(Beginning of Given entries)

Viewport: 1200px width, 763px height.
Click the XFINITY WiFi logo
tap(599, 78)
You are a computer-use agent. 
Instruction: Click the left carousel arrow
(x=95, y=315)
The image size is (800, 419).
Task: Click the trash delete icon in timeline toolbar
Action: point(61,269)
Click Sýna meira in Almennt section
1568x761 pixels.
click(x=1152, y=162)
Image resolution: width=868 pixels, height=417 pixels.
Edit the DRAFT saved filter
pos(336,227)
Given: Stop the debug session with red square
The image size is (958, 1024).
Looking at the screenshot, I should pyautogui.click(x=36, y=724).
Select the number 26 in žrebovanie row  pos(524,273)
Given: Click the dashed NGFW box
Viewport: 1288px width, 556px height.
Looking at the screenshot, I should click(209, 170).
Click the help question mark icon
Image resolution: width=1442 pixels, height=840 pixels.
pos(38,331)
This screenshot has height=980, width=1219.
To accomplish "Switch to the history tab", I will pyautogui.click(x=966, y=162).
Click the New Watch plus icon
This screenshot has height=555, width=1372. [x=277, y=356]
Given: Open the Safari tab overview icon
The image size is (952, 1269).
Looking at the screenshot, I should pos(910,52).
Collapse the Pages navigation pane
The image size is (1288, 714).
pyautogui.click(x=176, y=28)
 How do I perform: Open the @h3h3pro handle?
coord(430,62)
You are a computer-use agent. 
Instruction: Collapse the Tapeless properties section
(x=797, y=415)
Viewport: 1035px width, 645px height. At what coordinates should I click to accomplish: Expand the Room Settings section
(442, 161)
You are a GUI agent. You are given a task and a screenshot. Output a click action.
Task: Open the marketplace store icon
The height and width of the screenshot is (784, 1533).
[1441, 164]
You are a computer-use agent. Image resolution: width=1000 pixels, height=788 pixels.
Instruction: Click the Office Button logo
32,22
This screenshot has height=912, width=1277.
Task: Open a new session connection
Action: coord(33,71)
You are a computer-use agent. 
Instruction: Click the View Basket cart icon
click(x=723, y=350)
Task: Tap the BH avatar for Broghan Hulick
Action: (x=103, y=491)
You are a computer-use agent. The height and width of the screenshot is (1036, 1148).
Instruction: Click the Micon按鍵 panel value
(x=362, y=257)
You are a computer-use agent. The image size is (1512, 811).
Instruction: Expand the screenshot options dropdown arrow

(End of Given entries)

(What the exercise asks) Output every entry word for word.

(Finished task)
Viewport: 1200px width, 763px height.
Click the XFINITY WiFi logo
tap(599, 78)
You are a computer-use agent. 
Instruction: Click the left carousel arrow
(x=95, y=315)
The image size is (800, 419).
Task: Click the trash delete icon in timeline toolbar
Action: point(61,269)
Click Sýna meira in Almennt section
1568x761 pixels.
click(x=1152, y=162)
Image resolution: width=868 pixels, height=417 pixels.
Edit the DRAFT saved filter
pos(336,227)
Given: Stop the debug session with red square
The image size is (958, 1024).
Looking at the screenshot, I should pyautogui.click(x=36, y=724).
Select the number 26 in žrebovanie row  pos(524,273)
Given: Click the dashed NGFW box
Viewport: 1288px width, 556px height.
Looking at the screenshot, I should click(209, 170).
Click the help question mark icon
Image resolution: width=1442 pixels, height=840 pixels.
pos(38,331)
This screenshot has height=980, width=1219.
To accomplish "Switch to the history tab", I will pyautogui.click(x=966, y=162).
Click the New Watch plus icon
This screenshot has height=555, width=1372. [x=277, y=356]
Given: Open the Safari tab overview icon
The image size is (952, 1269).
Looking at the screenshot, I should pos(910,52).
Collapse the Pages navigation pane
The image size is (1288, 714).
pyautogui.click(x=176, y=28)
 How do I perform: Open the @h3h3pro handle?
coord(430,62)
You are a computer-use agent. 
Instruction: Collapse the Tapeless properties section
(x=797, y=415)
Viewport: 1035px width, 645px height. At what coordinates should I click to accomplish: Expand the Room Settings section
(442, 161)
You are a GUI agent. You are given a task and a screenshot. Output a click action.
Task: Open the marketplace store icon
The height and width of the screenshot is (784, 1533).
[1441, 164]
You are a computer-use agent. Image resolution: width=1000 pixels, height=788 pixels.
Instruction: Click the Office Button logo
32,22
This screenshot has height=912, width=1277.
Task: Open a new session connection
Action: coord(33,71)
You are a computer-use agent. 
Instruction: Click the View Basket cart icon
click(x=723, y=350)
Task: Tap the BH avatar for Broghan Hulick
Action: (x=103, y=491)
You are a computer-use agent. The height and width of the screenshot is (1036, 1148).
Instruction: Click the Micon按鍵 panel value
(x=362, y=257)
You are a computer-use agent. The image size is (1512, 811).
Instruction: Expand the screenshot options dropdown arrow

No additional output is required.